Para atingir o resultado esperado, a equipe do museu pediu ajuda aos universitários. Levy Fioriti, autor do site Pagina do Silvio Santos, emprestou quarenta discos de marchas de Carnaval gravadas pelo apresentador. Os itens complementam o acervo proveniente da Galeria da Fama, o museu do SBT. Estudioso da carreira de Silvio há dezessete anos, Fioriti buscou artigos em sebos da capital. “Sempre me interessou a maneira como ele hipnotiza as pessoas”, diz.

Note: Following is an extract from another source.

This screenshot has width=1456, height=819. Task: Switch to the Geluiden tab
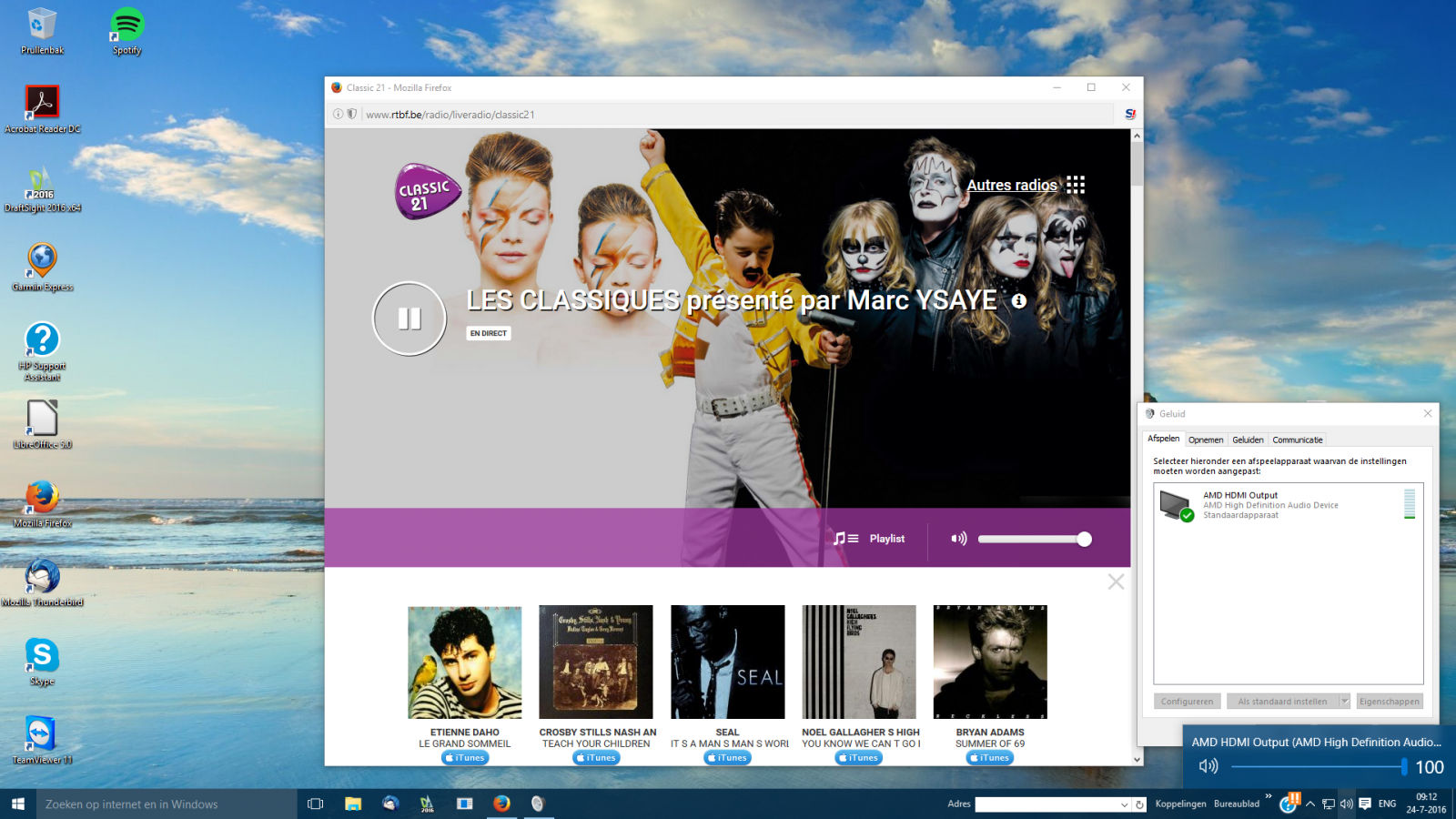[x=1248, y=440]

Allan Gomes, outro “silviólogo” de carteirinha, auxiliou na montagem da linha do tempo, eliminando controvérsias. “Seu primeiro programa foi de 1960, não de 1962, como dizem”, garante. O homenageado confirmou presença na mostra. Acompanhado da esposa, Íris Abravanel, vai chegar sem avisar e comprar ingressos na bilheteria. “Nossas câmeras de segurança já estão bem posicionadas para quando isso acontecer”, brinca Gabrielle Araújo.
BAÚ DA FELICIDADE
Alguns itens imperdíveis da mostra
A pipa do vovô. Silvio gravou mais de quarenta discos de marchinhas, que vão tocar ao longo da exposição
Ai, ai, ai, ui, ui,ui. Carnê de mercadorias, datado de 1970, mostra como era participar do Baú da Felicidade
É ou não é? A câmera RCA do modelo TK 60 foi utilizada para a gravação do Programa Silvio Santos exibido nos anos 60
MIS. Avenida Europa, 158, Jardim Europa, ☎ 2117-4777. R$ 12,00 (de quarta a domingo; grátis às terças). IR. Até 12 de março de 2017.